## Collected data entries
****************

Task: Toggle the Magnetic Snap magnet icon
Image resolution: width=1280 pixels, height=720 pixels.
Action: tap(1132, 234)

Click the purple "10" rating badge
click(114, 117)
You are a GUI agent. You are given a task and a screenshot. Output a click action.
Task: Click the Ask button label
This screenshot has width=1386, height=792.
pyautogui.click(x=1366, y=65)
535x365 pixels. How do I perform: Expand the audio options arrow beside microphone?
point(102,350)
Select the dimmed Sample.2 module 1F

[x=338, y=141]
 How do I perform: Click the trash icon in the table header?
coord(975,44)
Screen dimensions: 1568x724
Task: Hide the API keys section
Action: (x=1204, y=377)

****************

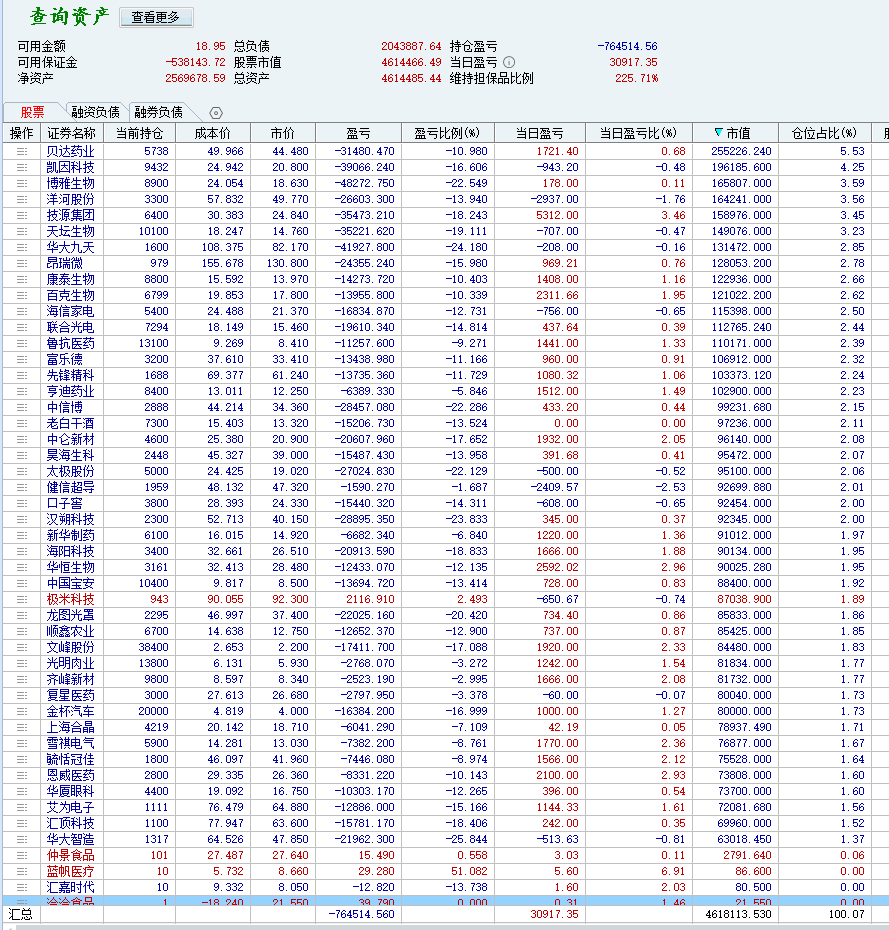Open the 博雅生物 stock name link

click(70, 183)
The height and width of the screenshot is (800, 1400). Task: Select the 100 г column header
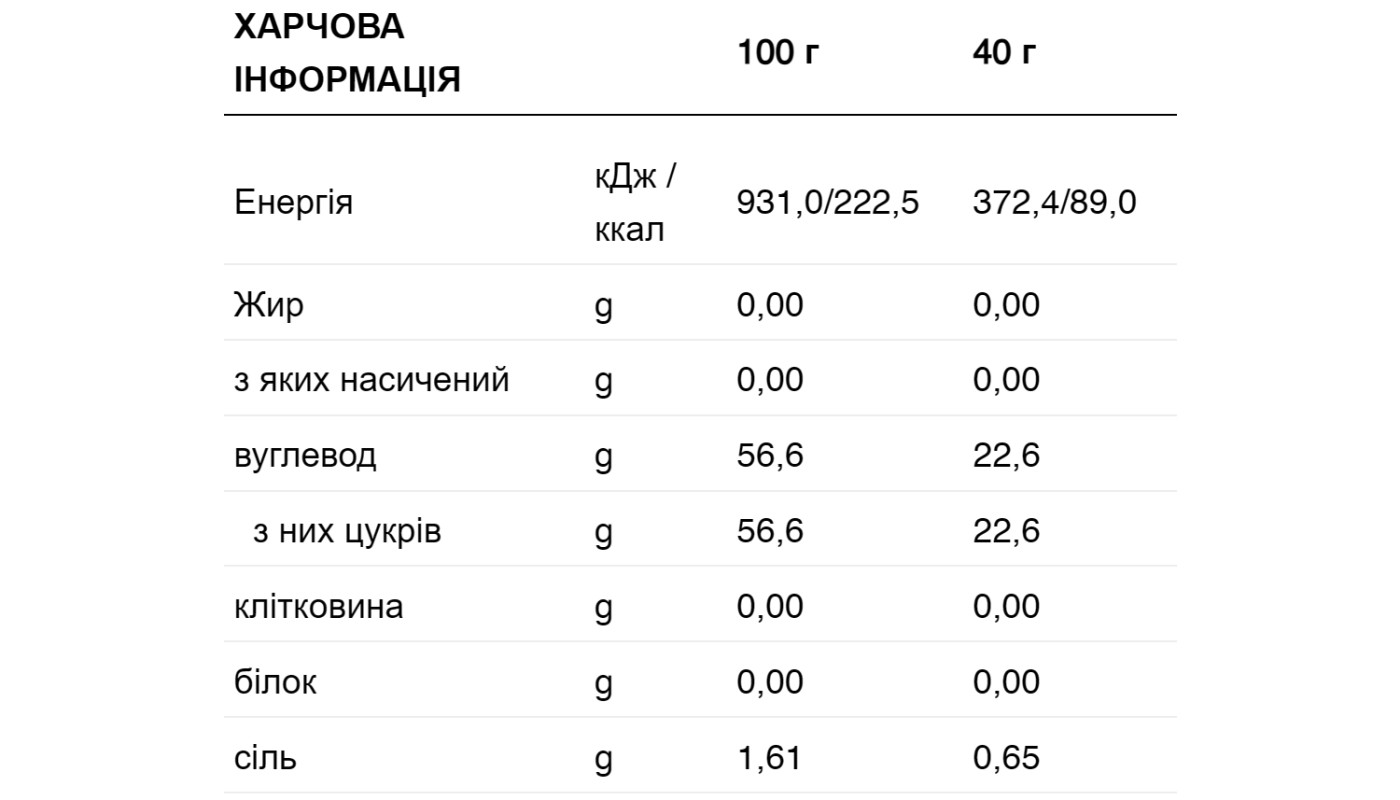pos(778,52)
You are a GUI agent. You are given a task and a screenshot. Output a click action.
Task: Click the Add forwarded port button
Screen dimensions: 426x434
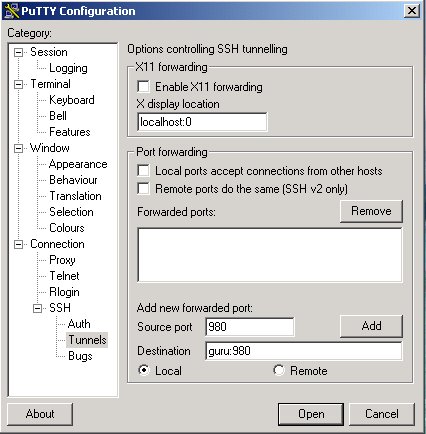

****************

## EXERCISE PROMPT
Go through the entries above and copy each line holding the string "button".

## COMPLETED TASK
Task: Click the Ask button label
Task: Click the Add forwarded port button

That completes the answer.